Twisted Light in Free Space

Screw of light on the 143 km long way between the canary islands of La Palma and Tenerife (Source: Univ. Vienna)

Screw of light on the 143 km long way between the canary islands of La Palma and Tenerife. (Source: Univ. Vienna)

The research team around Anton Zeilinger has succeeded in breaking two novel records while experi­menting with twisted particles of light. In one experiment, the scientists could show that the twist of light itself is maintained over a free-space propa­gation of 143 kilometers, which could revo­lutionize future data trans­mission. In the second study, the researchers teamed up with an Austra­lian research group to twist individual light quanta stronger than ever before while even preserving quantum ent­anglement with a second particle. Similarly, these results are not only of funda­mental interest but also give a hint towards the enormous information capacity a single particle of light may offer in future appli­cations.

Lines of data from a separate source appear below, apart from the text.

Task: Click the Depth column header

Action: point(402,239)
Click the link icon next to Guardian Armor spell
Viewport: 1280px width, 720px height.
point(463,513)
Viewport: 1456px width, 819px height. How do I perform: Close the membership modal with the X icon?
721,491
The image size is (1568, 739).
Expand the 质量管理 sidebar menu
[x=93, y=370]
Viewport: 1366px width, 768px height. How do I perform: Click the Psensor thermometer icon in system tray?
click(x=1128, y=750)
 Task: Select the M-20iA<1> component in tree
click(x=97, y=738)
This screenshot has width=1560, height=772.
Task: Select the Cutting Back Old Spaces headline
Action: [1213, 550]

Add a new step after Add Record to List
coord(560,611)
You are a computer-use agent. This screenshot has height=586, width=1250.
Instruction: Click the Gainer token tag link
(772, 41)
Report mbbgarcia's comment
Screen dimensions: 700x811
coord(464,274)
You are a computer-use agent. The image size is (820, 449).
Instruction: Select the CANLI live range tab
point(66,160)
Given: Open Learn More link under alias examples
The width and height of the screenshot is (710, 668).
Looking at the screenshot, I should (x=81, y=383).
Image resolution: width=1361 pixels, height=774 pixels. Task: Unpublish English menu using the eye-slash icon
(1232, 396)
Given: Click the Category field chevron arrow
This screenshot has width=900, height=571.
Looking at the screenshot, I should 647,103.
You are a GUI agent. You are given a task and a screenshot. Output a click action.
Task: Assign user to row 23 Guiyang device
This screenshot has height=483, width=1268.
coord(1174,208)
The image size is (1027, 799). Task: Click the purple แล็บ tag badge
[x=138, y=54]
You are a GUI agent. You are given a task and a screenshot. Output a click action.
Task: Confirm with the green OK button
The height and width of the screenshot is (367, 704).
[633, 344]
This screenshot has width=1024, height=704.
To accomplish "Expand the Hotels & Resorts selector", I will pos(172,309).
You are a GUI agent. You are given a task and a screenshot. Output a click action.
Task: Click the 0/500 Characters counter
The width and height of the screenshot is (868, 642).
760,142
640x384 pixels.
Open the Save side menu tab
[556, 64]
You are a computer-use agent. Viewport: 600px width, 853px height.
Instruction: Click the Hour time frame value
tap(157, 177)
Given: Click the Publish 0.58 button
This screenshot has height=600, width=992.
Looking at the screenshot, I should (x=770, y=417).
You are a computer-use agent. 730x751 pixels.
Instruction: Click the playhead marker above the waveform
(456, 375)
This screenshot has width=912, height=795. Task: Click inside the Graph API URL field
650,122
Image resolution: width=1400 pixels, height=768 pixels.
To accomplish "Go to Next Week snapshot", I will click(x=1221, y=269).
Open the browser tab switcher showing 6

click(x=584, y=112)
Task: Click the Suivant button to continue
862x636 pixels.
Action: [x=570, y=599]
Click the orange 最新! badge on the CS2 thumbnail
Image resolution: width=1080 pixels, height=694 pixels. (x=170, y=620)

Time and again, properties of the light surprise the research world. For example, light can be brought into a corkscrew-like form in order to produce “screws of light”, as Anton Zeilinger, quantum physicist at the University of Vienna, describes. The amazing fact is that one can in principle impose any number of windings on each indi­vidual photon. The larger the number of windings, the larger the quantum number with which the photon is described. The Viennese scientists results of the Vienna Center for Quantum Science and Techno­logy (VCQ) at the University of Vienna and the Institute of Quantum Optics and Quantum Infor­mation Vienna (IQOQI Vienna) at the Austrian Academy of Sciences have now made use of this feature, breaking previous records on the trans­mission distance and the magnitude of the quantum number.

In principle, twisted light can carry an arbi­trary large amount of information per photon. This is in contrast to the polari­zation of light, which is limited to one bit per photon. For example, data rates of up to 100 terabits per second have already been achieved under laboratory conditions. The trans­mission under realistic conditions, however, is still in its infancy. In addition to trans­mission over short distances in special fiber optics, transmission of such light beams over free space, required for instance for satellite communi­cation, was limited to three kilometers so far; achieved by the same Viennese team two years ago.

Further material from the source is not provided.